Class GriffinLim<T>
Griffin-Lim algorithm for audio reconstruction from magnitude spectrograms.
public class GriffinLim<T>
Type Parameters
TThe numeric type used for calculations.
- Inheritance
-
GriffinLim<T>
- Inherited Members
Remarks
The Griffin-Lim algorithm iteratively estimates the phase of a signal given only its magnitude spectrogram. This is useful when you have a spectrogram (e.g., from a generative model like Riffusion) but need to reconstruct audio.
For Beginners: When we compute a spectrogram, we get both magnitude (how loud each frequency is) and phase (where in its cycle each frequency is). For visualization and some ML tasks, we often discard phase and keep only magnitude.
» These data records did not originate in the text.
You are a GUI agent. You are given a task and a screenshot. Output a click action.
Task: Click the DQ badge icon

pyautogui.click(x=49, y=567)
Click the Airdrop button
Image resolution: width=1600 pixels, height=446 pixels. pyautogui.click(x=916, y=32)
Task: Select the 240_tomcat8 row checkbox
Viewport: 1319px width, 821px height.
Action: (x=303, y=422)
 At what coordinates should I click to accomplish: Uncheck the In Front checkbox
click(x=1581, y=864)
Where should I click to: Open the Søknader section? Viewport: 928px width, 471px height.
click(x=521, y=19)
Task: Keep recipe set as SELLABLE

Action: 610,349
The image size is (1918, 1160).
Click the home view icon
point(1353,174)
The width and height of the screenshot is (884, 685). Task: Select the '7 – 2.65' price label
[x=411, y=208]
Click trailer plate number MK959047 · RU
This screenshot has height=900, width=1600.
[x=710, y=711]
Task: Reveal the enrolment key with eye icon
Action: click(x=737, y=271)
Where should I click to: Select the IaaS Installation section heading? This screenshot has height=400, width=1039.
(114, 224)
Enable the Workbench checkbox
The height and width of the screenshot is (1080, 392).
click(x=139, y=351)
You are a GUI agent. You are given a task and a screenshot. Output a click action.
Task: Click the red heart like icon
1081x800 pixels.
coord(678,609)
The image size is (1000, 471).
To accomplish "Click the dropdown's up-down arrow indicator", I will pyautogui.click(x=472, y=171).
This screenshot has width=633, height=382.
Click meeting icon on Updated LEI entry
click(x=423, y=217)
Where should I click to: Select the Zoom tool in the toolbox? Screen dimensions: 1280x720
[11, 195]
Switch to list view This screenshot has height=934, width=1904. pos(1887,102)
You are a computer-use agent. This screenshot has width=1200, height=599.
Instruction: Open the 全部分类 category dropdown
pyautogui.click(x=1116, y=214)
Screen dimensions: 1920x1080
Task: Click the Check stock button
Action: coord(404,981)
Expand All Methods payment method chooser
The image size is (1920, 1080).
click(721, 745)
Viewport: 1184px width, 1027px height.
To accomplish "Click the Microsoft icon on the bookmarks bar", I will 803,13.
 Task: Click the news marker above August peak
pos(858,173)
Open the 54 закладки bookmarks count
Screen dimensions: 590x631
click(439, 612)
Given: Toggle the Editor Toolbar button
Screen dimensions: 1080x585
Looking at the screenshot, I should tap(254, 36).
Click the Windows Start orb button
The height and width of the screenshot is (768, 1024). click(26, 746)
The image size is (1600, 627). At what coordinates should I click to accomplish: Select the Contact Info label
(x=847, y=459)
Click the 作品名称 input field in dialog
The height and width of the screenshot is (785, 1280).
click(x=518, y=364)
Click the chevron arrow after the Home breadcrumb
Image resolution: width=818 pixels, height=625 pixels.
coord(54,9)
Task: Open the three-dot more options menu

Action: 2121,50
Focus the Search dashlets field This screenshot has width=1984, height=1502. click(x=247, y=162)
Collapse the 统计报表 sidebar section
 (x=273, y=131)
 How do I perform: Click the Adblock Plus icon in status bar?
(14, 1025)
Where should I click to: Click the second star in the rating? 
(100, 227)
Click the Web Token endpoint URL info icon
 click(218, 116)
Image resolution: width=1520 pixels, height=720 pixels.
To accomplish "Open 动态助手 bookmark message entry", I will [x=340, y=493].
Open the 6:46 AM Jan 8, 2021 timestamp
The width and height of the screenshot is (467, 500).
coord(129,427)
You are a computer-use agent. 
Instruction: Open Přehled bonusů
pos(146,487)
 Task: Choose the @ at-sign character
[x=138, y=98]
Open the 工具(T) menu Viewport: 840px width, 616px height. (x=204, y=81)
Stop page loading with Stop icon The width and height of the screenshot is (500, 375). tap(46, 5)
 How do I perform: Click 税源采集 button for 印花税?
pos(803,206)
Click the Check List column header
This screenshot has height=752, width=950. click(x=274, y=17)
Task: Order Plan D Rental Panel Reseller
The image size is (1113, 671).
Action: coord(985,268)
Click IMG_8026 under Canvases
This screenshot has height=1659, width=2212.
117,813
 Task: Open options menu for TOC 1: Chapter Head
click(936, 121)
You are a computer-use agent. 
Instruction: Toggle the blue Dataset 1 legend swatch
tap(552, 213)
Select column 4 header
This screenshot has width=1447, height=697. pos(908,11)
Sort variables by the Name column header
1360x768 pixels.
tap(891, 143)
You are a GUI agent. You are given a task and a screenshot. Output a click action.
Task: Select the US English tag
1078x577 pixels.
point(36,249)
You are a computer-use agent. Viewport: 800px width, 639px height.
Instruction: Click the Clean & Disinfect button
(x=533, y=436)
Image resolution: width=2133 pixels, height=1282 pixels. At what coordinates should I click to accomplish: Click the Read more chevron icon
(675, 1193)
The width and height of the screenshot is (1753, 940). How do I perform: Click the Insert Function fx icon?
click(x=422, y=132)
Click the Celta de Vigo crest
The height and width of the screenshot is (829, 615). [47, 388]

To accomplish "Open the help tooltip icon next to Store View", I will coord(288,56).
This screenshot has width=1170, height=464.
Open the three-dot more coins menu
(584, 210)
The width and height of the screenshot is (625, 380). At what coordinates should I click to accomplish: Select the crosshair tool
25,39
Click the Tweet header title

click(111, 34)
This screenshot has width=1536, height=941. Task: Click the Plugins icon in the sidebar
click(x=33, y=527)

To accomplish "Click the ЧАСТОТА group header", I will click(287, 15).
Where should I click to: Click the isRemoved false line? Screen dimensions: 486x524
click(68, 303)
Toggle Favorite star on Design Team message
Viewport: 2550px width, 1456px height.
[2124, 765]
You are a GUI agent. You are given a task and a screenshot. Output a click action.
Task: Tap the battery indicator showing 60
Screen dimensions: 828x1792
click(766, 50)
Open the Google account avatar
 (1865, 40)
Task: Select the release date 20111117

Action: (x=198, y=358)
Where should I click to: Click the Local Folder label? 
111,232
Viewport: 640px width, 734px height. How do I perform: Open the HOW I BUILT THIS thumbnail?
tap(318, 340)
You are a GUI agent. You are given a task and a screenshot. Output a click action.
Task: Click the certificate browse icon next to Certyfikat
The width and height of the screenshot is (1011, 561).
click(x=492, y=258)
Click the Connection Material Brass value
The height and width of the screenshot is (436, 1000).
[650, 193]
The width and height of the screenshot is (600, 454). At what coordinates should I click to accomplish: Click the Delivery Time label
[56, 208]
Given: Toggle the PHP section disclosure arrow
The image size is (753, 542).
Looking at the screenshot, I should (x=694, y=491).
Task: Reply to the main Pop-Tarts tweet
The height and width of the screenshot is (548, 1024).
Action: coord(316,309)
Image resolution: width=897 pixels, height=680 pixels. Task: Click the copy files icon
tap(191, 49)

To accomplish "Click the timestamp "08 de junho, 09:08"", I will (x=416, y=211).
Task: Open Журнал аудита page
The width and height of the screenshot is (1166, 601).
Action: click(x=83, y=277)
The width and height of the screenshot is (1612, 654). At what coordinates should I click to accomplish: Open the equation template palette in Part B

But to play back audio, we need phase information! Griffin-Lim solves this by:
- Starting with random phase
- Converting to audio (ISTFT)
- Converting back to spectrogram (STFT)
- Keeping the new phase but forcing the original magnitude
- Repeating until convergence
With momentum acceleration, convergence is typically achieved in 30-60 iterations.
Usage:
var griffinLim = new GriffinLim<float>(
nFft: 2048,
hopLength: 512,
iterations: 60
);
// From a magnitude spectrogram (e.g., generated by AI)
var audio = griffinLim.Reconstruct(magnitudeSpectrogram);
Constructors
GriffinLim(ShortTimeFourierTransform<T>, int, double, int?)
Initializes Griffin-Lim with an existing STFT processor.
public GriffinLim(ShortTimeFourierTransform<T> stft, int iterations = 60, double momentum = 0.99, int? seed = null)
Parameters
stftShortTimeFourierTransform<T>STFT processor to use.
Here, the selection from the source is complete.